La Marine américaine a décidé de prolonger la durée de service de son porte-avions le plus ancien, l’USS Nimitz (CVN-68), repoussant sa mise hors service initialement prévue en mai 2026 à mars 2027.
Cette extension de dix mois permettra au Nimitz d’être désarmé à peu près au moment de la livraison attendue du dernier porte-avions en date de la marine américaine, le John F. Kennedy (CVN-79), deuxième unité de la classe Ford, prévue en mars de l’année prochaine.
Cette mesure garantit à la marine de maintenir au minimum 11 porte-avions opérationnels, conformément à une loi de 2011, en dépit des retards rencontrés dans le programme du John F. Kennedy.
Un responsable non nommé de la Marine américaine a communiqué cette décision à Breaking Defense. Ce changement d’agenda intervient alors que le CVN-68 s’apprête à effectuer son dernier voyage depuis la base navale de Kitsap à Bremerton, dans l’État de Washington, vers la station navale de Norfolk, en Virginie, début mars.

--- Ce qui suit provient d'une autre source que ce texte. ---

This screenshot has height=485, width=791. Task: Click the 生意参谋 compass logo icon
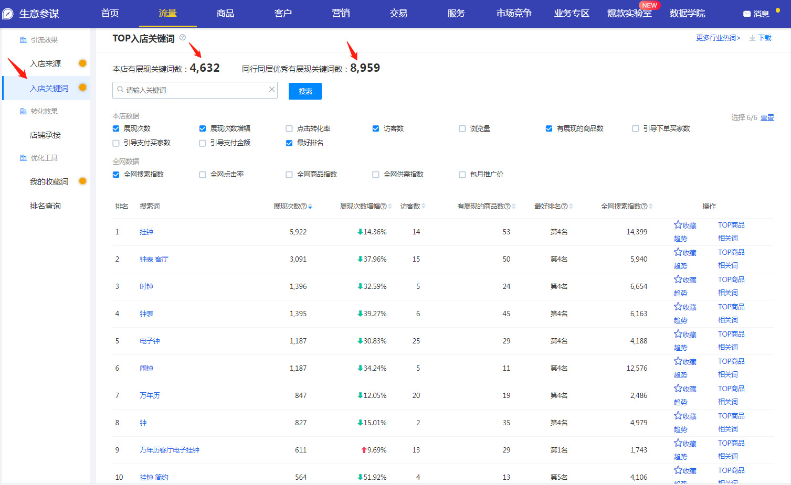tap(8, 14)
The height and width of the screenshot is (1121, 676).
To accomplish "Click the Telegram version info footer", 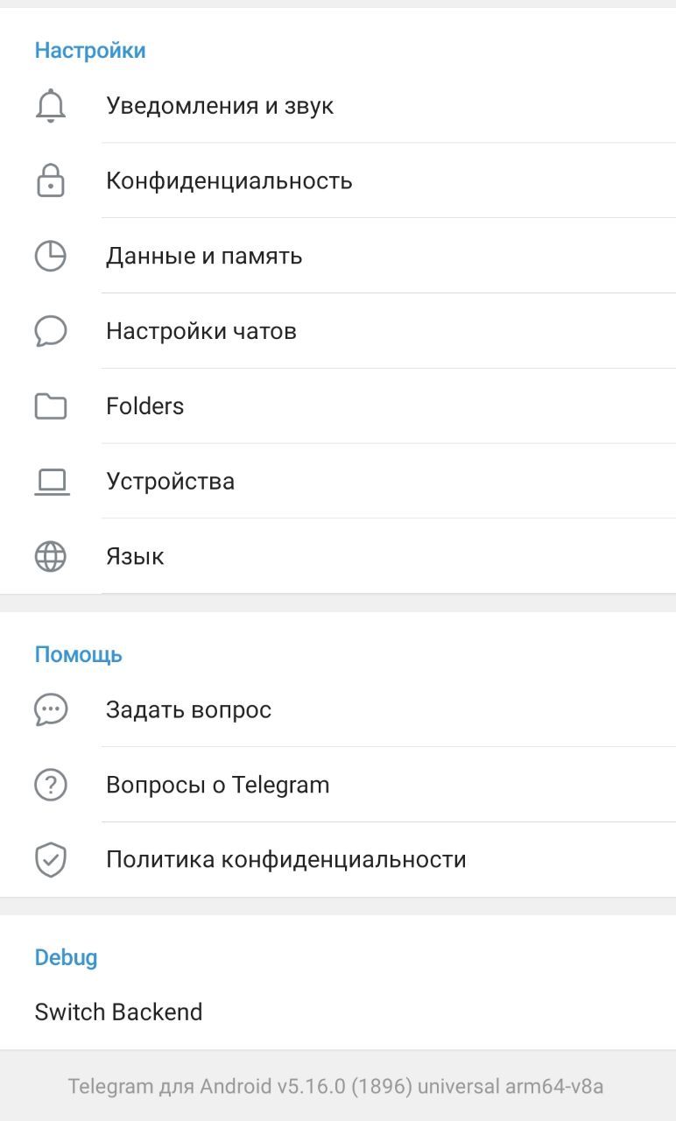I will point(336,1087).
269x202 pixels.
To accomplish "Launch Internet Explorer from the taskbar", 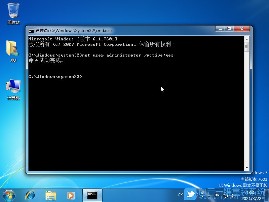I will (30, 195).
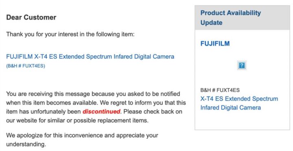The image size is (293, 151).
Task: Open the FUJIFILM brand link in sidebar
Action: tap(215, 44)
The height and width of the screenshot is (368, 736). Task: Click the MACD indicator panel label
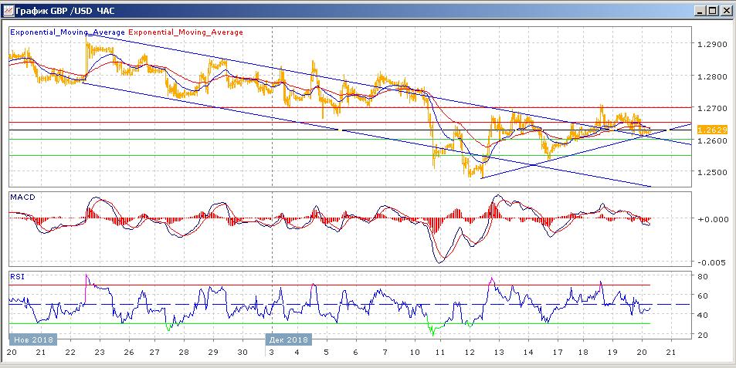(x=23, y=198)
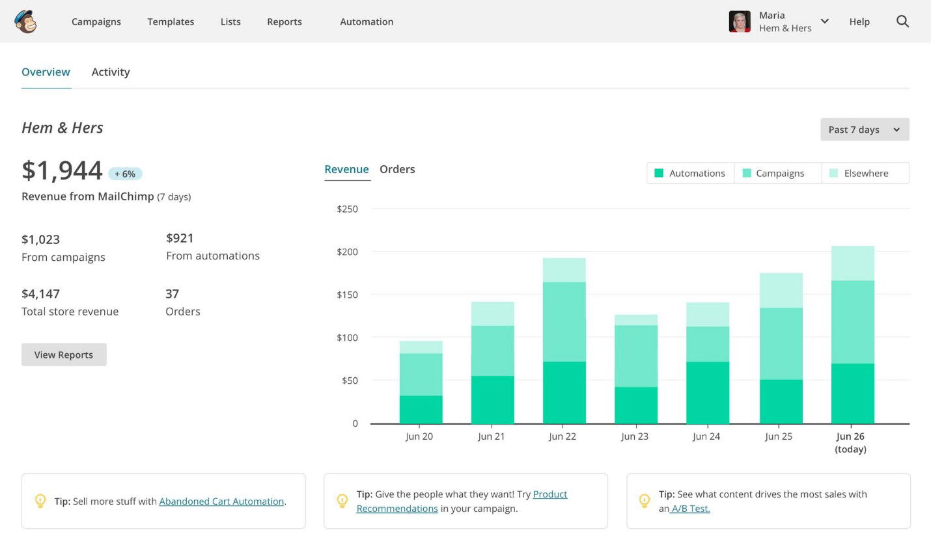This screenshot has width=931, height=549.
Task: Click the View Reports button
Action: 63,355
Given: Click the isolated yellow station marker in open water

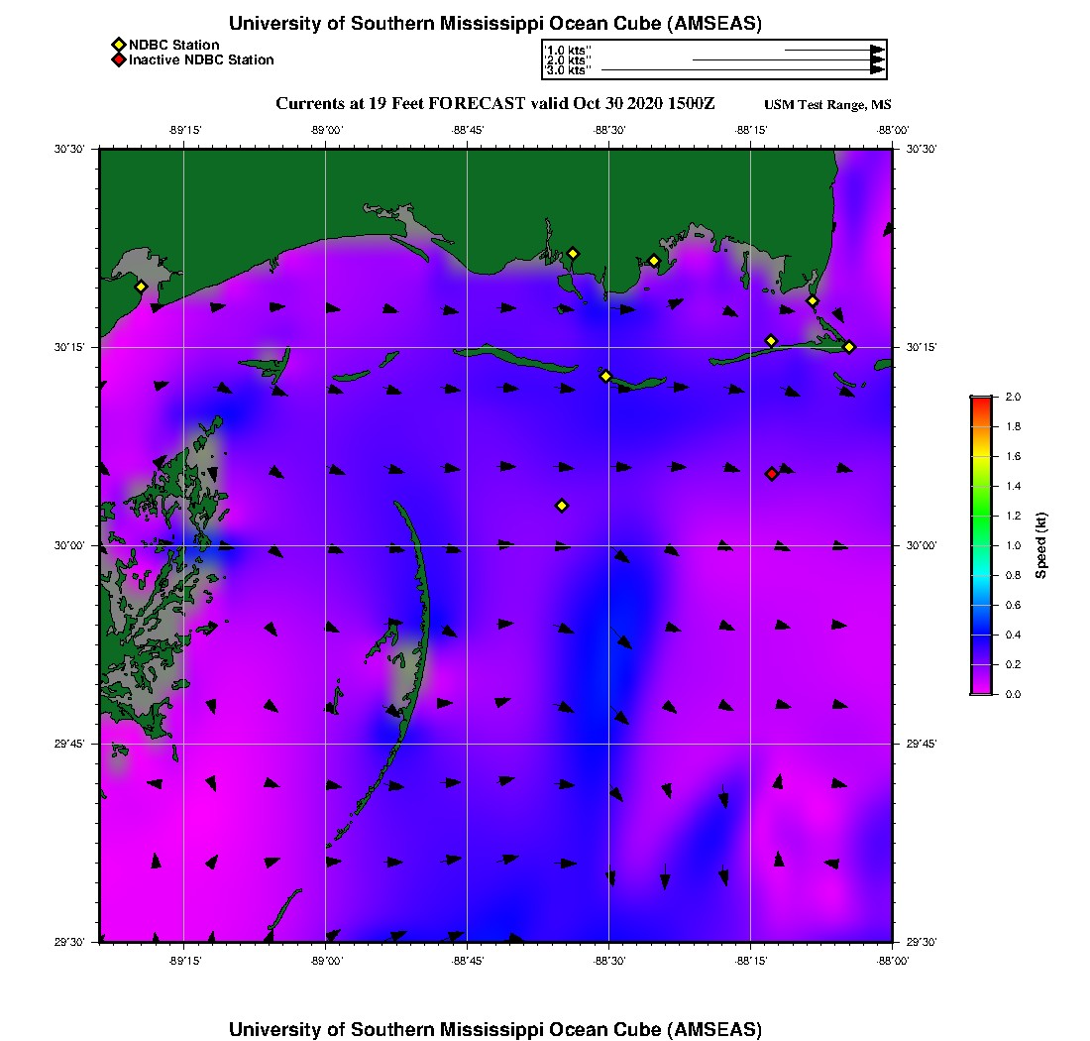Looking at the screenshot, I should point(562,506).
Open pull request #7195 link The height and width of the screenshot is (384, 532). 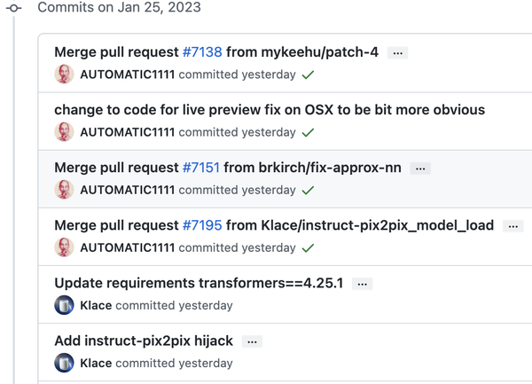pos(202,225)
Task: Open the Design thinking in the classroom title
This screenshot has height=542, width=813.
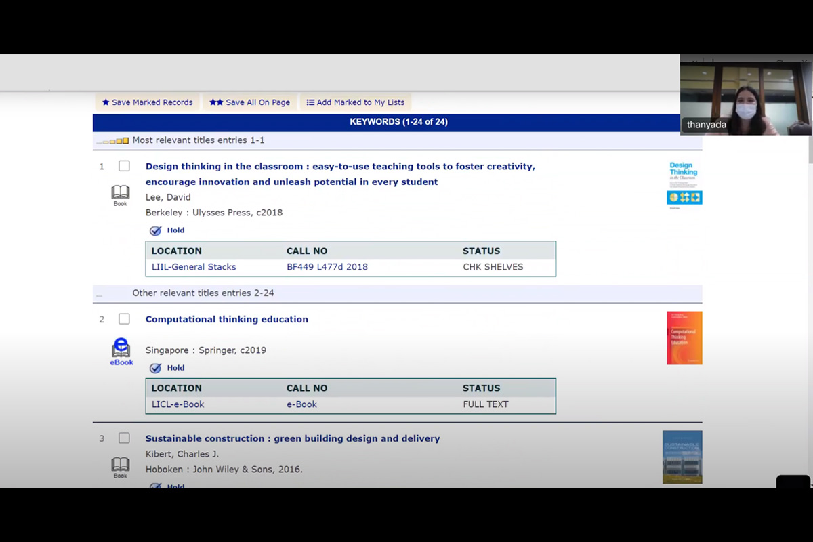Action: click(339, 167)
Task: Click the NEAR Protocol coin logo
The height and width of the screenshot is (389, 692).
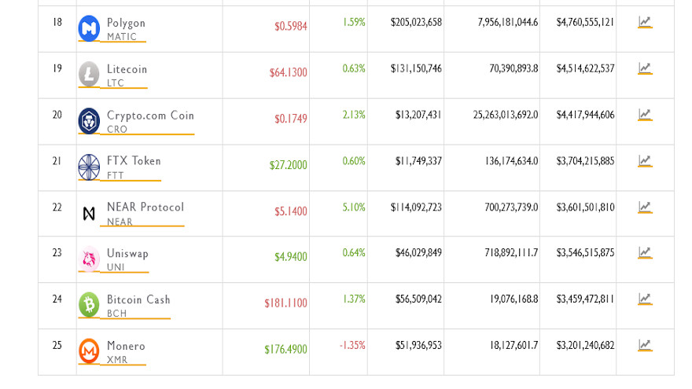Action: point(89,213)
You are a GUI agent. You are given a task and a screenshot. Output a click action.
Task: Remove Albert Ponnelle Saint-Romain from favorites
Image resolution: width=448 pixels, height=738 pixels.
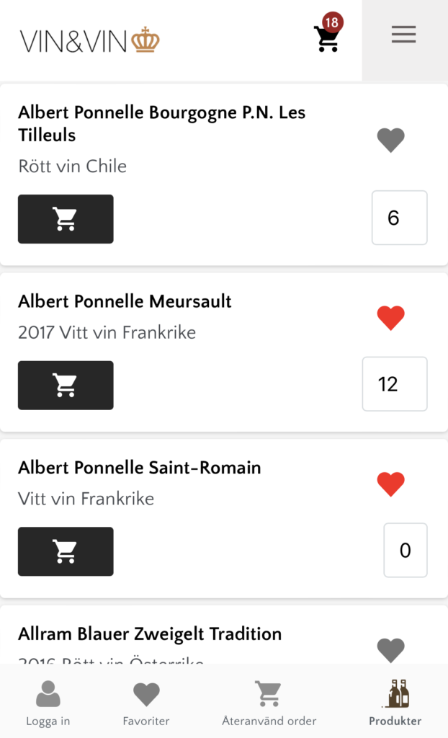coord(390,484)
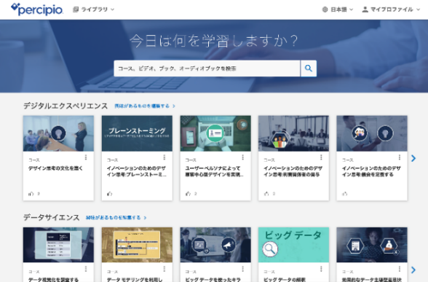Open three-dot menu on first デジタルエクスペリエンス card
Viewport: 428px width, 282px height.
(86, 157)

Avant son retour à Bremerton en décembre 2025, le Nimitz a achevé son dernier déploiement complet auprès du Commandement central américain (CENTCOM) et du Commandement indo-pacifique (INDOPACOM).
USS Nimitz
Mis en service en mai 1975, le porte-avions USS Nimitz est surnommé le « Porte-avions du Nord-Ouest Pacifique ». Il porte le nom de l’amiral de flotte Chester W. Nimitz, commandant de la flotte du Pacifique durant la Seconde Guerre mondiale.
Le navire est propulsé par deux réacteurs nucléaires Westinghouse A4W, lui permettant d’atteindre une vitesse de 30 nœuds (55,5 km/h) et de parcourir plus de 12 000 milles nautiques (22 224 km) sans ravitaillement.
Le Nimitz a participé à plusieurs opérations militaires américaines majeures, notamment l’opération Tempête du Désert contre l’Irak entre 1990 et 1991, ainsi que l’opération Liberté immuable visant le régime taliban et Al-Qaïda en Afghanistan, après les attentats du 11 septembre 2001.
Il a également été engagé lors d’une mission ratée de sauvetage d’otages américains en Iran, l’opération Eagle Claw en 1980. Cet épisode a été mentionné par l’administration du président américain Donald Trump dans sa liste sur « Les décennies de terrorisme du régime iranien contre les citoyens américains », publiée le 2 mars, suite à des attaques conjointes menées par les États-Unis et Israël contre l’Iran le 28 février.